The Arizona State Law Journal will soon publish an article by Brett McDonnell, Professor of Law at the University of Minnesota School of Law. Professor McDonnell’s article, Setting Optimal Rules for Shareholder Proxy Access, surveys recent state and federal changes concerning the shareholder proxy access and the “altering rule,” whereby shareholders can propose a change to the bylaws about proxy access. Prior to the SEC promulgating a new rule, shareholders did not have access to the corporate proxy materials to make board nominations in any state except one. Further, boards could also exclude a proposal to the bylaws by shareholders to allow such access. While shareholders could run their own candidates, without access to the proxy materials sent out to all shareholders by the corporation, this was prohibitively expensive.

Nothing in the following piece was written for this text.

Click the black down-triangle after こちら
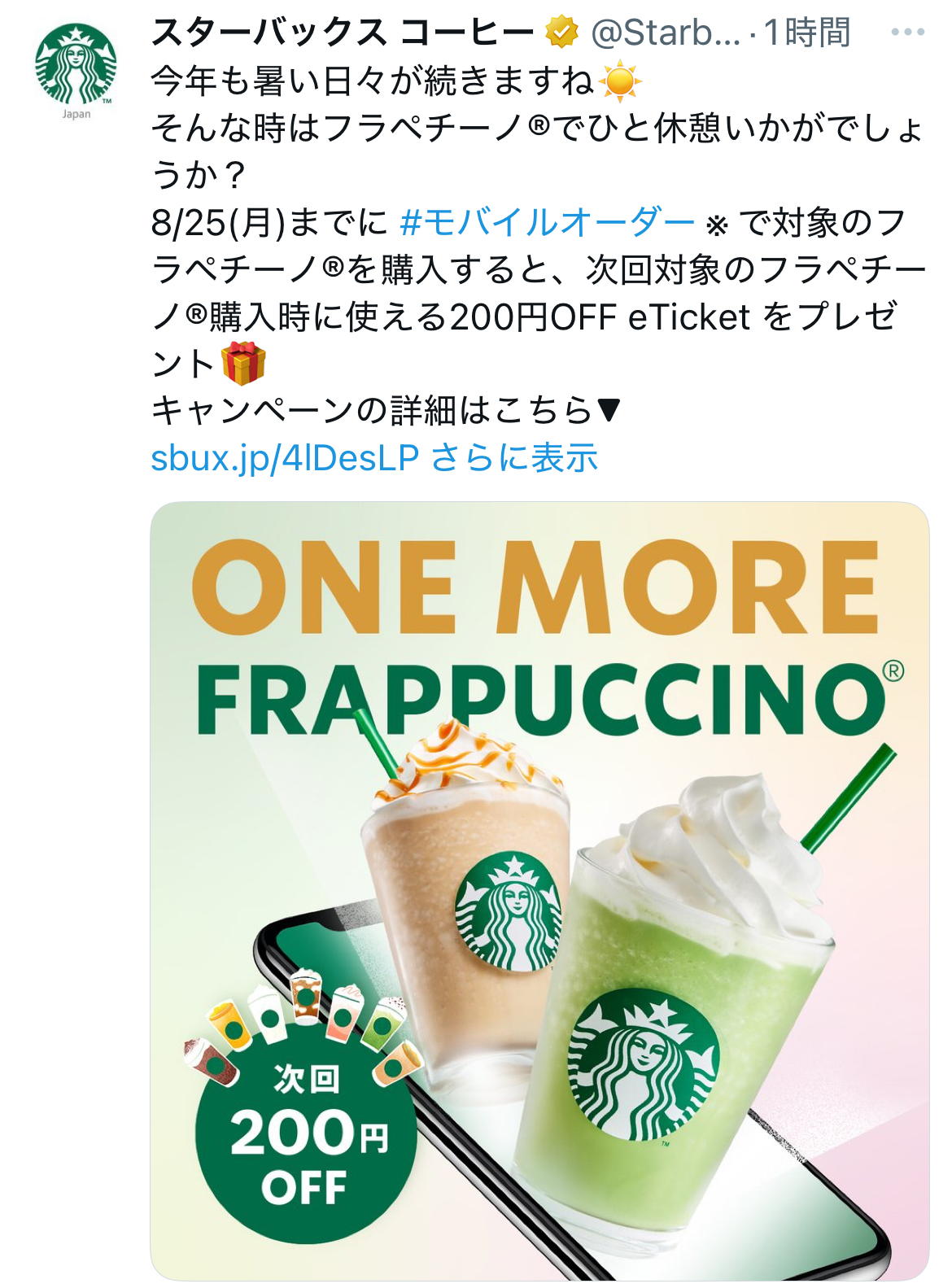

This restriction limited shareholders’ power to alter board directors to two alternatives: voting on board members or selling their shares. The change to the rule gives more power to shareholders.

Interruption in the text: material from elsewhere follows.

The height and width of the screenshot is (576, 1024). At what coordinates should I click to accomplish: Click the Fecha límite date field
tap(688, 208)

Shareholder proxy access allows shareholders to nominate their own candidates for director positions. The SEC recently modified Rule 14a-11 so that by default, shareholders who have owned at least three percent of the outstanding shares of stock for at least three years can nominate up to one director or twenty-five percent of the board, whichever is greater. McDonnell argues that this is consistent with shareholder power to vote for directors without being able to interfere with specific policy decisions. Shareholder voting is a form of accountability. As directors act as agents for shareholders, he argues, allowing shareholders to nominate and vote makes the accountability more effective than the mere rubberstamp of voting for board-nominated candidates.

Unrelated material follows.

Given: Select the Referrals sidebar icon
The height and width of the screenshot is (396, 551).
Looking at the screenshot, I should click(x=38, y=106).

While the SEC set the default rule in Rule 14a-11 to broaden shareholder power, Rule 14a-8 does not allow shareholders to vote to change this default to a more restrictive rule. McDonnell argues that important principles, like freedom of contract, are safeguarded by allowing a more generous altering rule. He proposes that shareholders ought to be able to change the rule by amending the bylaws if they so choose. Further, principles of federalism are less implicated by allowing a more generous altering rule. Setting corporate rules is a traditional state power. The problem is that states, eager to attract businesses, create rules with a managerial bias. It is managers, not shareholders, that decide the state of incorporation. While the federal government has arguably acted to protect shareholders, allowing parties to voluntarily change the default rule would be less intrusive to state power. The article concludes that while the change to the default rule improves the previous no-proxy-access rule, the best altering rule would allow shareholders to propose an amendment to alter the rule if they so chose.